Re: Need Help Determining the "True" Mean of a Sample

From: Richard Ulrich (Rich.Ulrich_at_comcast.net)
Date: 07/27/04


Date: Tue, 27 Jul 2004 12:02:03 -0400

On 26 Jul 2004 10:54:06 -0700, mafro@excite.com (Mafro) wrote:

> Richard,
>
> Thanks very much for your detailed and insightful response!
>
> To answer your questions, the model represents a user visiting a given
> web page that sells products and the values represent the gross
> revenue that each user session generates. The model attempts to
> determine the "true" value of user sessions on a given web page. As to
> the mechanisms, when a user visits a page one of three specific events
> take place:
>
> 1) The user simply leaves (about 75% of the time, which generates
> $0.00).
> 2) The user leaves by clicking an advertisement (about 20% of the
> time, which usually generates between $0.05 and $0.50, with a mean of
> $.25).
> 3) The user purchases a product (about 5% of the time, which usually
> generates between $8.00 and $12.00, with a mean of $10.00, depending
> on the value of the product).
>
> All three of these mechanisms are variable. If a page has a
> particularly good deal, the percentage of people that might purchase
> the product might be higher than 5%. At the same time, if there are
> few or irrelevant advertisements on a given page, the percentage of
> people leaving that page without clicking an ad might be less than
> 20%. So, the exact size and location of the peaks that result from
> these various mechanisms are different for each data set, but their
> existence is pretty ubiquitous.

Okay. That makes the problem more intelligible. In a way.

Now it looks like there is probably correlation between
the 5% and the 20% -- Pages with best response may be
higher on both. You might plot the percentages against
each other to check that.

But it is unclear what you are trying to predict or estimate.
Is that the future income from a page, based on its
history of clicks and buys? - just by fitting the past?

Are the numbers divided by time, to look at trends?

If clicks and buys are correlated, then the number of
clicks might help predict the buys, and the evidence
of other sites might be useful. Is that what you are after?
(But it seems to me that there are big potential differences
in site-design, not to mention the appeal of their ads.)
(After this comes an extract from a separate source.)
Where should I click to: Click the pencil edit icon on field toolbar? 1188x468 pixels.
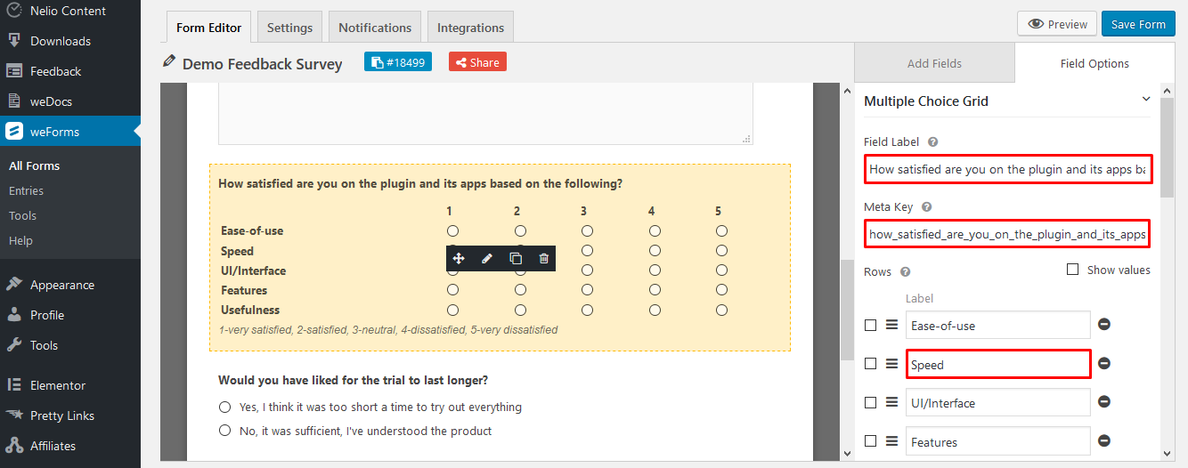click(487, 259)
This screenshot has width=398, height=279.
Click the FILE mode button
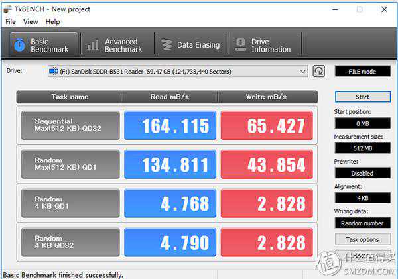pos(362,71)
What is it that you are hoping to learn? Are you trying to
fit a model across the set of sites?

>
> In short, it is easy to determine the mean revenue per user session
> that each web page has generated in the past. However, I'd like to be
> able to determine the confidence interval for each page, based on the
> number of data points, so I can accurately give an upper and lower
> estimate of the "true" value of user sessions on that page with a 95%
> level of confidence. This range will then be used as a statistical
> basis for estimating the value of future user sessions to that page.
>
> Now, some of these web pages have had very few users visit them -
> between 10 and 100 user sessions. Intuitively I know that with such a
> small data set the confidence interval is going to be extremely broad
> and any estimates of future activity very inaccurate.
>
> Other pages have had thousands - perhaps even tens of thousands - of
> user sessions. Again, intuitively I know that with these larger data
> sets the confidence interval is going to be smaller and therefore I
> can offer a base prediction of the value of future user sessions that
> will be much more accurate.
>
> My hope is to find a formula (or formulae) that can be applied to
> thousands of web pages and their varying data sets that I have sitting
> in a database. Thanks again for any further insights you can offer....
[ snip, previous message/ reply]

Maybe this is much more trivial than I expected.
It is easy to look at one site at a time.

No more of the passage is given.